— Start Extract to read —

I've applied for a few jobs in museums--usually education or exhibit research jobs--and I've been told at different times that I lack sufficient museum experience and that I'm overqualified because of the Ph.D. So that's frustrating. In my case, a degree and its specialized knowledge have become a liability--so much so that I can't break into the field without doing a lot of volunteer work. (I'd love to do volunteer work, but with a toddler and a lot of student loan debt, it's not going to happen anytime soon.) I know breaking into the museum field is difficult, but the degree seems to have made it more so.

Melissa said...

As an anthropology MA with limited experience in museum work, I can see how an MA in museology would be valuable. However, I do not believe that an MA in museology will always be the best person for the job. It will always be the responsibility of the non-MA job applicant for describing their interests and what qualifies them for the job.

On the flip side, I would hope that the employer would have an open mind about this, too.

I am looking seriously at a museology certificate program, and hope that this will give me just enough practical museum knowledge to help me in my work, yet am proud of the anthropology MA and all the expertise I can contribute to the field.

— End Extract to read —
— Start Given material —

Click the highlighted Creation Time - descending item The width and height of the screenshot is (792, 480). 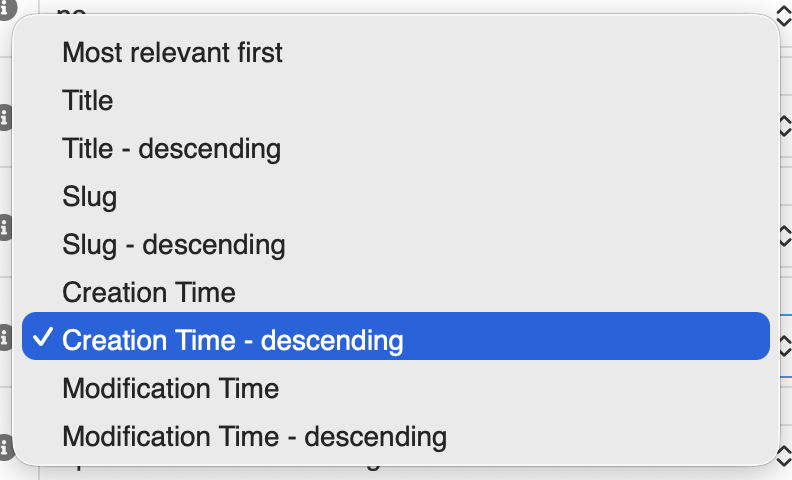pos(232,340)
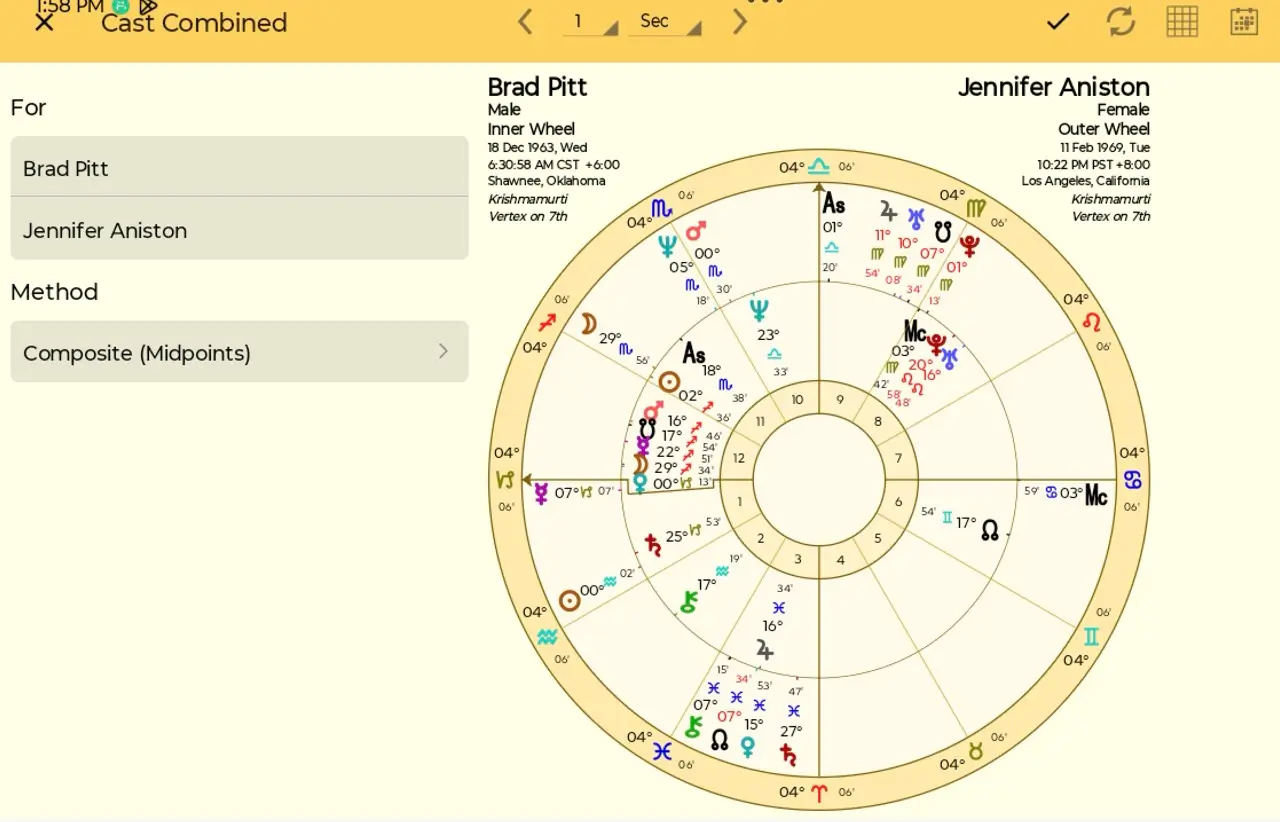Close the Cast Combined screen

click(x=44, y=22)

— End Given material —

- **Complete the following**
**a.** Output the museum-jobs comments starting with "As an anthropology" and going on through "to the field.", word for word.
**b.** How would you finish out the next part of the museum-jobs comments, picking up after the last sentence shown?

- **Answers**
**a.**
As an anthropology MA with limited experience in museum work, I can see how an MA in museology would be valuable. However, I do not believe that an MA in museology will always be the best person for the job. It will always be the responsibility of the non-MA job applicant for describing their interests and what qualifies them for the job.

On the flip side, I would hope that the employer would have an open mind about this, too.

I am looking seriously at a museology certificate program, and hope that this will give me just enough practical museum knowledge to help me in my work, yet am proud of the anthropology MA and all the expertise I can contribute to the field.

**b.**
It's tough to put guidelines on museums, since there are so many museums of so many kinds, sizes, personalities, etc. What's great for one may not be great for another.

uvulabee said...

I've worked in a bunch of museums in a bunch of capacities, most recently (and the longest) as an outreach educator at a science center. For me, graduate school is serving to: a) give me more knowledge that I've discovered can be difficult to come by in "the outside world", and b) boost my nearly decade-old career.

I actually specifically decided to not pursue a masters in Museum Studies, but rather in Cognitive Studies, an interdisciplinary program offered as part of the Education Department at UW (hi Lynn - we just met at the conference, talkin' 'bout knitting!). I've found that most museum programs are pretty sparse in their education offerings, and I've also noticed that my Ed. classmates have overwhelmingly already been in the workforce for some time - I don't know the typical demographic of Mus students. We learn as much from each other as we do from our professors (sometimes I'd like to hear the professors a little more!). You can even turn this point around and state that it'd sure be nice if more people in graduate school had some real-life experience before coming to school.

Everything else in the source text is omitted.